Eine Klägerin hatte sich wegen der Erziehung und Betreuung ihrer damals
dreijährigen Tochter mit einer wöchentlichen Arbeitszeit von 20 Stunden dem
Arbeitsmarkt zur Verfügung gestellt. Sie erhielt im Anschluss an die
Gewährung von Arbeitslosengeld ab April 2004 Arbeitslosenhilfe. Im August
2004 bescheinigte ihre behandelnde Ärztin ihr, dass nach § 3 Abs. 1
Mutterschutzgesetz (MuSchuG) ein Beschäftigungsverbot bestehe. Die beklagte
Bundesagentur für Arbeit hatte daraufhin die Bewilligung von
Arbeitslosenhilfe aufgehoben, da die Klägerin nicht mehr arbeitslos sei,
weil sie wegen ihres Beschäftigungsverbots nicht mehr arbeiten dürfe und
daher dem Arbeitsmarkt nicht mehr zur Verfügung stehe. Die zweite Tochter
der Klägerin kam im Februar 2005 zur Welt.
Widerspruchs- und Klageverfahren der Klägerin gegen die Aufhebung der
Bewilligung von Arbeitslosenhilfe blieben erfolglos.
Demgegenüber hat das Landessozialgericht Niedersachsen-Bremen ihrer
Berufung nun mit Urteil vom 25. Oktober 2010 stattgegeben und den Anspruch
der Klägerin auf Weitergewährung von Leistungen der Arbeitsagentur bis zum
Beginn der Mutterschutzfrist trotz bestehenden Beschäftigungsverbots
bestätigt.
Nach Ansicht des Landessozialgerichts steht das Beschäftigungsverbot nach §
3 Abs. 1 MuSchuG (ohne gleichzeitige Arbeitsunfähigkeit) einer
Verfügbarkeit der Klägerin nicht entgegen. Diese war vielmehr im Wege einer
verfassungskonformen Auslegung von § 119 Abs. 3 Nr. 1 Sozialgesetzbuch
Drittes Buch alter Fassung (jetzt § 119 Abs. 5 Nr. 1 SGB III) zu fingieren.

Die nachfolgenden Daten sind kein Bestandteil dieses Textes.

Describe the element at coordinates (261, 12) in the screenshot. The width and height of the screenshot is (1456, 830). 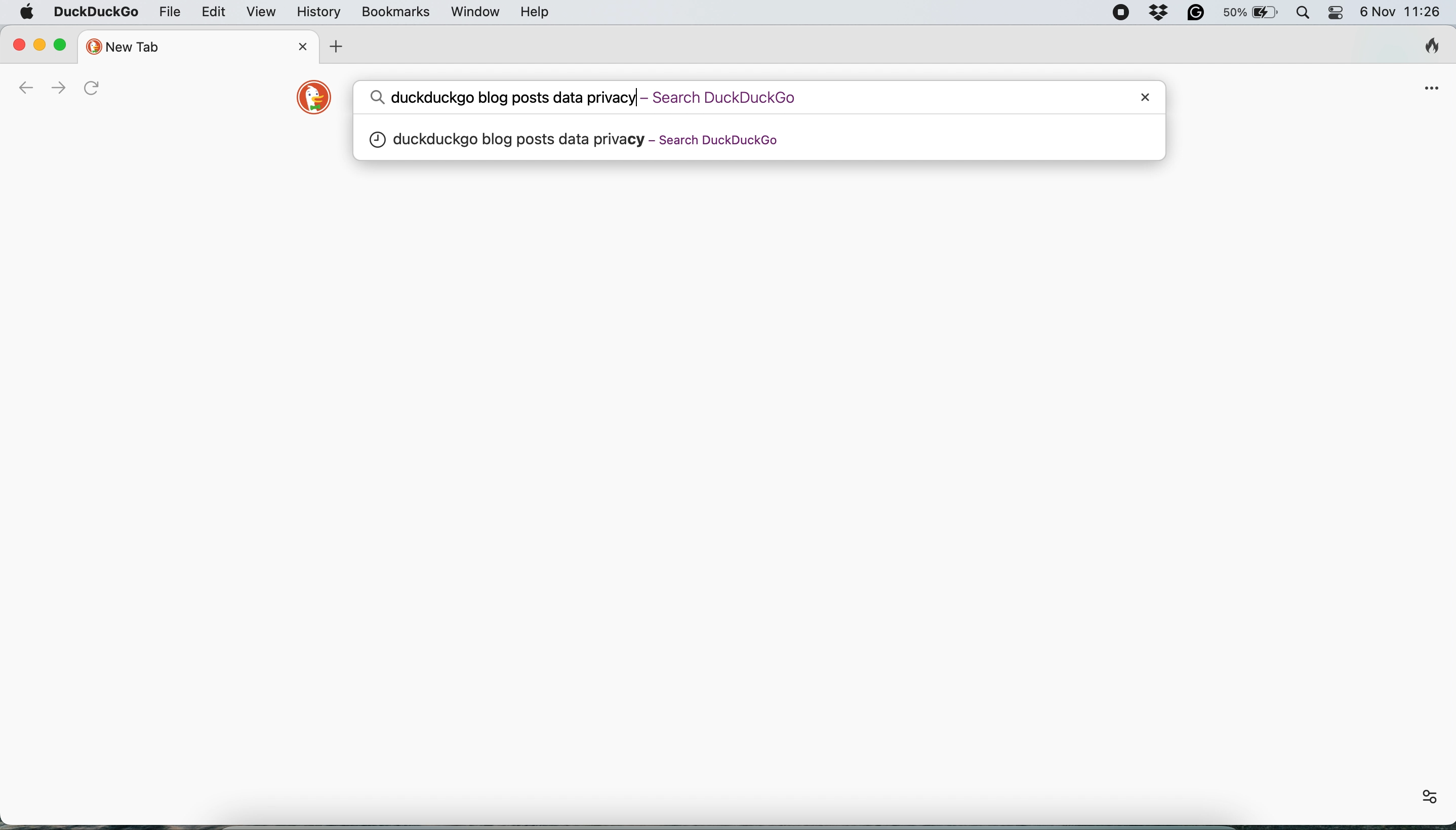
I see `view` at that location.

Ein Leistungsausschluss wäre gemäß Art. 6 Abs. 4 Grundgesetz wegen des sich
daraus ergebenden Schutzgebotes für die werdende Mutter
verfassungsrechtlich nicht haltbar. Der werdenden Mutter stand damit ein
Anspruch auf Arbeitslosenhilfe bis zum Beginn der Mutterschutzfrist zu.
Gleiches gälte nach dieser Rechtsprechung im Übrigen auch bei einem
Anspruch auf Arbeitslosengeld.
Aufgrund des beim Bundessozialgericht zu einem gleichgelagerten Verfahren
bereits anhängigen Revisionsverfahrens hat das Bundesministerium für Arbeit
und Soziales zwischenzeitlich die Bundesagentur für Arbeit "gebeten", in
den Fällen eines absoluten Beschäftigungsverbots ohne gleichzeitige
Arbeitsunfähigkeit der Schwangeren bis zur Entscheidung des
Bundessozialgerichts vorläufig Arbeitslosengeld weiterzuzahlen.